Nancy, the city’s finance director, presented Muscatine’s budget‑basis financial statements for the fiscal year ended June 30, 2025, at the Oct. 14 council meeting. "This is the budget basis presentation for the year," she said, and walked council through revenues, expenditures, transfers and fund‑balance calculations.
Nut graf: The city closed FY 2025 with an unreserved general‑fund balance of approximately $5.522 million (about 22% of general‑fund expenditures), grant and donation revenues totaling roughly $11.5 million for the year, and total debt outstanding of about $32.0 million. The finance director and council members highlighted that many operating departments underspent their budgets and that the strong fund balance provides cushion against uncertainty in future property valuations and state revenue limits.
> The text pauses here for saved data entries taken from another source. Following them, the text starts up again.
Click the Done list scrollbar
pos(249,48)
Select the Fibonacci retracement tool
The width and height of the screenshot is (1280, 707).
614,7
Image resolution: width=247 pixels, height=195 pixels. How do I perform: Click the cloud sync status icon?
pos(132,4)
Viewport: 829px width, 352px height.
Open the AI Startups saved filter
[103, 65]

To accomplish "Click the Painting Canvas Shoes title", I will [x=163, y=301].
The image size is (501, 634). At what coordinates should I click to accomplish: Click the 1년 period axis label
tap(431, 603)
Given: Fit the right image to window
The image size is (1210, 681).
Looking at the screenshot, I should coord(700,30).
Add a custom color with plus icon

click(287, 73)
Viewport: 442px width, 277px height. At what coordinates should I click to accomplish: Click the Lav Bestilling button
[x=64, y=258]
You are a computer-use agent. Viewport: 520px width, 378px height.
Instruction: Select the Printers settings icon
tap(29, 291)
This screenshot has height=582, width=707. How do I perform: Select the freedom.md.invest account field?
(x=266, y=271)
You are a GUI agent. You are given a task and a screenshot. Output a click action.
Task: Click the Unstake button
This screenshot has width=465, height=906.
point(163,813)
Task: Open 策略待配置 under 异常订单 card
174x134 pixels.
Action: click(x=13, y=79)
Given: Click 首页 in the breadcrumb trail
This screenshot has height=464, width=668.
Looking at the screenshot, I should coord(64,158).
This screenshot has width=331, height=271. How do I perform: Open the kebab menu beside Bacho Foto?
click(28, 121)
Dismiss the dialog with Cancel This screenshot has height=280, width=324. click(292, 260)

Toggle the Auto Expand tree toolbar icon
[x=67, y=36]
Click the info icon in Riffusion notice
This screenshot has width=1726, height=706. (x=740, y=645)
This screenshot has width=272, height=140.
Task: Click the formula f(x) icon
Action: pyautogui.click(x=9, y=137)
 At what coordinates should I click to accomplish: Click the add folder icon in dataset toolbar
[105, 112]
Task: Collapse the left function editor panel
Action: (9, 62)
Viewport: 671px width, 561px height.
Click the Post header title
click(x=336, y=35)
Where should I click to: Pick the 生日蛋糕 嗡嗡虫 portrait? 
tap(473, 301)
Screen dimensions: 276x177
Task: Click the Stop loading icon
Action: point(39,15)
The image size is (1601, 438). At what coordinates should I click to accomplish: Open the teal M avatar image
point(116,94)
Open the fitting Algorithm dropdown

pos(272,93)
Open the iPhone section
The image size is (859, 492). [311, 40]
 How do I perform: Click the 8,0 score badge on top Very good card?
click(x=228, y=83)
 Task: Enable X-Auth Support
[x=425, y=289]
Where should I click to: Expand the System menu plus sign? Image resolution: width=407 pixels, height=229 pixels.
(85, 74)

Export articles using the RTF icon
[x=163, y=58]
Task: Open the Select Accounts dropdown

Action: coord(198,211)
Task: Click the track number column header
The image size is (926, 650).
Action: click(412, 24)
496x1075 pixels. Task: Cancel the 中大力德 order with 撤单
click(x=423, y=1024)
Key figures and takeaways the finance director presented: - General fund: total revenues reported at about $14.7 million; total general‑fund expenditures just over $25.0 million; transfers in (for example, employee‑benefit tax and other interfund transfers) totaled about $10.4 million, resulting in a year‑end unreserved fund balance of $5.522 million after encumbrances. - Fund balance policy: the general fund ended the year at about 22% of expenditures, above the city target and higher than the revised projection used during the last budget cycle. - Grants and donations: total grant and donation receipts were about $11.5 million for FY 2025; examples cited included ARPA and state/federal grant draws for capital projects, the lead‑reduction program and downtown projects. - Investments and interest: cash investments earned higher returns during the year (finance staff reported strong interest receipts versus prior years), with roughly $2.48 million invested on a cash basis and accruals around $2.35 million. - Debt: the city issued state revolving fund (SRF) loans totaling about $7.4 million for waterworks phases and retired roughly $3.7 million in debt during the year; total debt outstanding was reported at about $32.0 million at June 30, 2025. - Areas for attention: the equipment services internal service fund finished the year with a deficit (roughly $134,000) and may need rate adjustments; the finance director said she and staff are monitoring that fund and that FY 2026 rates have been increased.
Council members thanked the finance director for the presentation and asked several clarifying questions about specific funds, timing of grants, and capital needs. The finance director noted that the audit work is separate and will follow later in the audit committee process.